Record set:
########################################
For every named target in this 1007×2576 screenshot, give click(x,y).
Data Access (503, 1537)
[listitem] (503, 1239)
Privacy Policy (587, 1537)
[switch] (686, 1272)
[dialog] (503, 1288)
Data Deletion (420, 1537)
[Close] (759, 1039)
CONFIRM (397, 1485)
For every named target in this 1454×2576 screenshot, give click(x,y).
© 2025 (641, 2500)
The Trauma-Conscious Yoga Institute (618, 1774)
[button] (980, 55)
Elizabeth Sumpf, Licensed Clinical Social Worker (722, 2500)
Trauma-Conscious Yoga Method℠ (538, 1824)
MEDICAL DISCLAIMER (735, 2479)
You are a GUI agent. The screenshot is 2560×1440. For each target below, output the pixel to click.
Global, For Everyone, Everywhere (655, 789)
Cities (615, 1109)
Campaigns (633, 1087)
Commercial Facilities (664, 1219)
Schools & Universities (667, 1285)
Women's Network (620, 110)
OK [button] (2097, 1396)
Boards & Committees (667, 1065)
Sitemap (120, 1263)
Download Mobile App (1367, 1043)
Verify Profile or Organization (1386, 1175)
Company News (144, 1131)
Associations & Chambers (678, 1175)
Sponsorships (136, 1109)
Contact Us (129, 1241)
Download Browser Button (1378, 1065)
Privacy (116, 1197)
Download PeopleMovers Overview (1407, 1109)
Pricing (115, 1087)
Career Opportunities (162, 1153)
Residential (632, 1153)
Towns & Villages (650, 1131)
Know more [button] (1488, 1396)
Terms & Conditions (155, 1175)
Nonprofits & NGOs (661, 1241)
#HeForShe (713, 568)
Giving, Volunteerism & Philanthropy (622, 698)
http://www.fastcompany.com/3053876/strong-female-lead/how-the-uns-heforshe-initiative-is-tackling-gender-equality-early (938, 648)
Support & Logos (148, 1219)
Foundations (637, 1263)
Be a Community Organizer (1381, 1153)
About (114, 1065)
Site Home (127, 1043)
########################################
Work required: Go through the listing and copy all of it exactly.

Answer space:
For every named target in this 1007×2576 screenshot, give click(x,y).
Data Access (503, 1537)
[listitem] (503, 1239)
Privacy Policy (587, 1537)
[switch] (686, 1272)
[dialog] (503, 1288)
Data Deletion (420, 1537)
[Close] (759, 1039)
CONFIRM (397, 1485)
For every named target in this 1454×2576 screenshot, give click(x,y).
© 2025 (641, 2500)
The Trauma-Conscious Yoga Institute (618, 1774)
[button] (980, 55)
Elizabeth Sumpf, Licensed Clinical Social Worker (722, 2500)
Trauma-Conscious Yoga Method℠ (538, 1824)
MEDICAL DISCLAIMER (735, 2479)
You are a GUI agent. The screenshot is 2560×1440. For each target below, output the pixel to click.
Global, For Everyone, Everywhere (655, 789)
Cities (615, 1109)
Campaigns (633, 1087)
Commercial Facilities (664, 1219)
Schools & Universities (667, 1285)
Women's Network (620, 110)
OK [button] (2097, 1396)
Boards & Committees (667, 1065)
Sitemap (120, 1263)
Download Mobile App (1367, 1043)
Verify Profile or Organization (1386, 1175)
Company News (144, 1131)
Associations & Chambers (678, 1175)
Sponsorships (136, 1109)
Contact Us (129, 1241)
Download Browser Button (1378, 1065)
Privacy (116, 1197)
Download PeopleMovers Overview (1407, 1109)
Pricing (115, 1087)
Career Opportunities (162, 1153)
Residential (632, 1153)
Towns & Villages (650, 1131)
Know more [button] (1488, 1396)
Terms & Conditions (155, 1175)
Nonprofits & NGOs (661, 1241)
#HeForShe (713, 568)
Giving, Volunteerism & Philanthropy (622, 698)
http://www.fastcompany.com/3053876/strong-female-lead/how-the-uns-heforshe-initiative-is-tackling-gender-equality-early (938, 648)
Support & Logos (148, 1219)
Foundations (637, 1263)
Be a Community Organizer (1381, 1153)
About (114, 1065)
Site Home (127, 1043)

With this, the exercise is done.